But when thinking about myself, I've named nurture as my nature. A pastor's daughter, the middle child, a Libra with the rest of her chart in Aries except for the moon in Sagittarius, a female, a mother, an adventurer, a farmer, etc. I've looked to my past to describe who I am and how I came to be this way. I've sought an explanation for myself that is outside myself.
Although perhaps the pursuit of self-knowledge, if valuable (and how do we judge value?) might be in knowing what it is we love and what it is we ask others to love.
Although I have treated others as souls within circumstances (location, birth order, skin color, sexual orientation, gender, and astrological sign), I have not thought of myself as a person with some sort of unchanging and pure quality within circumstances. But I have always thought of myself as molded and shaped and reshapable. This is hopeful and true, but there's also something else true about me. Something I can't name, but exists. Something my culture can't direct and mold. Something that would have been there no matter where I fell in line with my siblings, if I'd had them, or if I was a boy, or (godforbid) a Scorpio.

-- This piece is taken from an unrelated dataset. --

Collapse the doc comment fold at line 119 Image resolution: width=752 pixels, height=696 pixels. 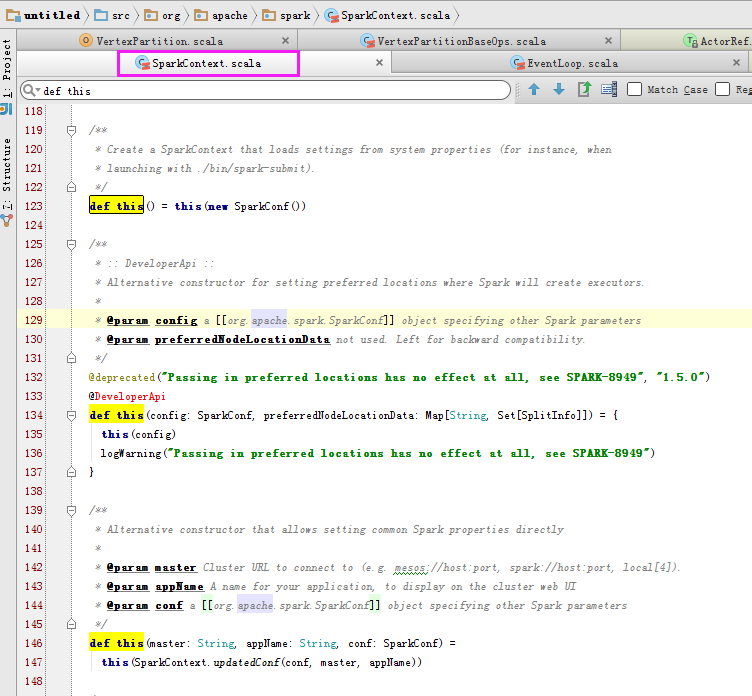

I suspect that my immutable qualities are unnameable and perhaps unknowable. The circumstances which cradle my Self and are nameable include: female with a female brain with the feeling centers closely located to the expression centers, my farming life, my heterosexuality, my spousalness, my motherhood. But I suspect that the truest parts of me have no handle but are expressed in every circumstance my soul finds itself in. It's time I had a talk with myself and the world. A coming out. I'm going to take myself to a beautiful little glen in the woods, near a small waterfall. I'm going to sit myself down on a mossy rock and tell myself the truth.
I've always been inspired by my gay friends who have this moment of truth with the world, a frightening moment to be sure, with the potential to take a bad turn just as in any birth. The truth is born and they say to the world, "I am who I am. If you have a problem with that, it doesn't change the truth. If you have a problem with me, that's your problem, not mine." I've found a lot of courage from them. As PFLAGG says, "You being you makes me happy."
And so I'm here in a similar way, to say the Truth which cannot be said, the immovable, non-relative Truth about me. It is the Truth that has no words, no description, and so I'm not sure what the point of writing about this is. But it's True none-the-less. I am me and you are just going to have to deal with that. My self-knowing is NOT about making your life easier and molding myself to your expectations, making your classroom manageable so-to-speak, and ridding my Self of things you call "faults". My Self will not always please you. My Self is difficult to understand, but that doesn't get you (or me) off the hook from trying. My Self is an odd collection of traits that don't fit any mold, like cayenne and lime with chocolate. I'm smart and I have enthusiasm (which resembles a 13 year old at a slumber party and is often confused for nievete and inexperience), plus follow-through, and that's a hard combination for people to wrap their minds around. But you're going to have to try. And I'm here to make you. Plus, that's just the stuff with names, that's not even the hard stuff that's more complex than language.